WORK REQUEST: Extract from the entries below, exactly as given, only the lines from the line containing "Task: Follow the 'tại đây' guideline link" to the line containing "to The Duke", both lines included.

Collected data entries:
========================================
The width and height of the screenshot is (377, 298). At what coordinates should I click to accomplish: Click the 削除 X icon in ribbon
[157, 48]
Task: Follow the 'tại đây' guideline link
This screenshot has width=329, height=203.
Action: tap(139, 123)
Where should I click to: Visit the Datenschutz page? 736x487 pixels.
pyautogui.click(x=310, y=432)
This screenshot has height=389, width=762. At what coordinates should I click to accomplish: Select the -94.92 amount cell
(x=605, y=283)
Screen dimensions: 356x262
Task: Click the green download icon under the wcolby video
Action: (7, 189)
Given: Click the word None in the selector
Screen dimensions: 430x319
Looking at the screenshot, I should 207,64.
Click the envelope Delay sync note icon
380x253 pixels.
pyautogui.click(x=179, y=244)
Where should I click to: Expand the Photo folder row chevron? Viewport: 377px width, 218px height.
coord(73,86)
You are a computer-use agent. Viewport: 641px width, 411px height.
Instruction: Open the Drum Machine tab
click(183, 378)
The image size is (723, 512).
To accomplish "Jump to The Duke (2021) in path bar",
========================================
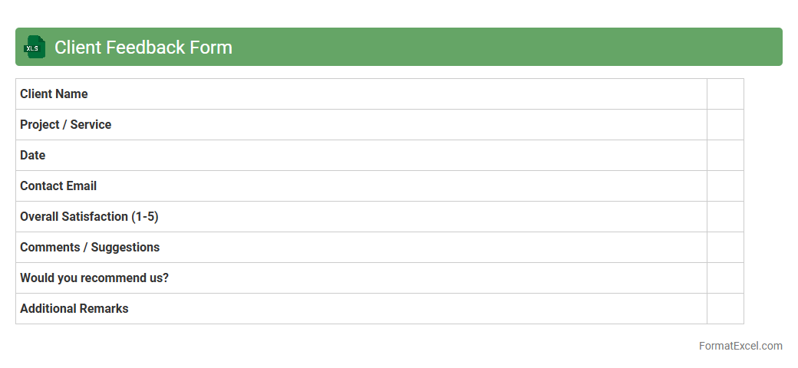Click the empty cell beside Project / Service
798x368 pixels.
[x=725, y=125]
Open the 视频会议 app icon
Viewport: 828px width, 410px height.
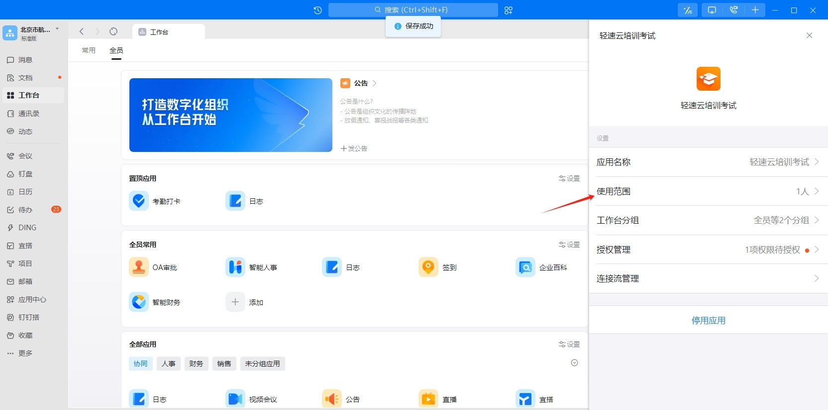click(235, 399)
========================================
RESPONSE AREA:
Task: Follow the 'tại đây' guideline link
This screenshot has width=329, height=203.
Action: tap(139, 123)
Where should I click to: Visit the Datenschutz page? 736x487 pixels.
pyautogui.click(x=310, y=432)
This screenshot has height=389, width=762. At what coordinates should I click to accomplish: Select the -94.92 amount cell
(x=605, y=283)
Screen dimensions: 356x262
Task: Click the green download icon under the wcolby video
Action: (7, 189)
Given: Click the word None in the selector
Screen dimensions: 430x319
Looking at the screenshot, I should 207,64.
Click the envelope Delay sync note icon
380x253 pixels.
pyautogui.click(x=179, y=244)
Where should I click to: Expand the Photo folder row chevron? Viewport: 377px width, 218px height.
coord(73,86)
You are a computer-use agent. Viewport: 641px width, 411px height.
Instruction: Open the Drum Machine tab
click(183, 378)
The image size is (723, 512).
To accomplish "Jump to The Duke (2021) in path bar",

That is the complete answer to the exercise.